Joining Tables Using a Shared Key

From CartoDB's tutorial Join data from two tables using SQL

  • Join two tables that share a key using an INNER JOIN(Postgresql's default join type):

     SELECT table_1.the_geom,table_1.iso_code,table_2.population
     FROM table_1, table_2
     WHERE table_1.iso_code = table_2.iso
  • To update a table's data based on that of a join:

     UPDATE table_1 as t1
     SET population = (
       SELECT population
       FROM table_2
       WHERE iso = t1.iso_code
       LIMIT 1
     )
  • aggregate data on a join (if table 2 has multiple rows for a unique identifier):

     SELECT
       table_1.the_geom,
       table_1.iso_code,
       SUM(table_2.total) as total
     FROM table_1, table_2
     WHERE table_1.iso_code = table_2.iso
     GROUP BY table_1.iso_code, table_2.iso
  • update the value of a column based on the aggregate join:

     UPDATE table_1 as t1
     SET total =  (
       SELECT SUM(total)
       FROM table_2
       WHERE iso = t1.iso_code
       GROUP BY iso
     )

Upgrading Postgres

This Tutorial was very helpful for upgrading on Mac OS X via homebrew.

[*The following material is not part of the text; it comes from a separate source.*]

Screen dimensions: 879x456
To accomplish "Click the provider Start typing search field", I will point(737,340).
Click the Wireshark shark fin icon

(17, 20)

WARNING: Back up your data before doing this incase you screw up like I did!

Basically the steps are:

  1. Shut down Postgresql:
    launchctl unload ~/Library/LaunchAgents/homebrew.mxcl.postgresql.plist

  2. Create a new Postgresql9.x data directory:
    initdb /usr/local/var/postgres9.4 -E utf8

  3. Run the pg_upgrade command:

    pg_upgrade \
    -d /usr/local/var/postgres \
    -D /usr/local/var/postgres9.4 \
    -b /usr/local/Cellar/postgresql/9.3.5_1/bin/ \
    -B /usr/local/Cellar/postgresql/9.4.0/bin/ \
    -v
    
  4. Change kernel settings if necessary:

    sudo sysctl -w kern.sysv.shmall=65536
    sudo sysctl -w kern.sysv.shmmax=16777216
    
    • I also ran sudo vi /etc/sysctl.conf and entered the same values:
    kern.sysv.shmall=65536
    kern.sysv.shmmax=16777216
    
    • re-run the pg_upgrade command in step 3
  5. Move the new data directory into place:

    cd /usr/local/var
    mv postgres postgres9.2.4
    mv postgres9.3 postgres
    
  6. Start the new version of PostgreSQL: launchctl load -w ~/Library/LaunchAgents/homebrew.mxcl.postgresql.plist

    • check to make sure it worked:
    psql postgres -c "select version()"
    psql -l
    
  7. Cleanup:

    • vacuumdb --all --analyze-only
    • analyze_new_cluster.sh*
    • delete_old_cluster.sh*
    • brew cleanup postgresql
      (* scripts were generated in same the directory where pg_upgrade was ran)

PostGIS

PostGIS is the extension for Postgres that allows for working with geometry data types and doing GIS operations in Postgres.

Common Commands

  • to enable PostGIS in a Postgres database do: CREATE EXTENSION postgis;

  • to enable PostGIS topology do: CREATE EXTENSION postgis_topology;

  • to support OSM tags do: CREATE EXTENSION hstore;

  • create a new table for data from a CSV that has lat and lon columns:

    create table noise.locations
    (                                     
    name varchar(100),
    complaint varchar(100), descript varchar(100),
    boro varchar(50),
    lat float8,
    lon float8,
    geom geometry(POINT, 4326)
    );
  • inputing values for the geometry type after loading data from a CSV:
    update noise.locations set the_geom = ST_SetSRID(ST_MakePoint(lon, lat), 4326);

  • adding a geometry column in a non-spatial table:
    select addgeometryColumn('table_name', 'geom', 4326, 'POINT', 2);

  • calculating area in EPSG 4326:
    alter table noise.hoods set area = (select ST_Area(geom::geography));

Common Spatial Queries

You may view more of these in my intro to Visualizing Geospatial Data with CartoDB.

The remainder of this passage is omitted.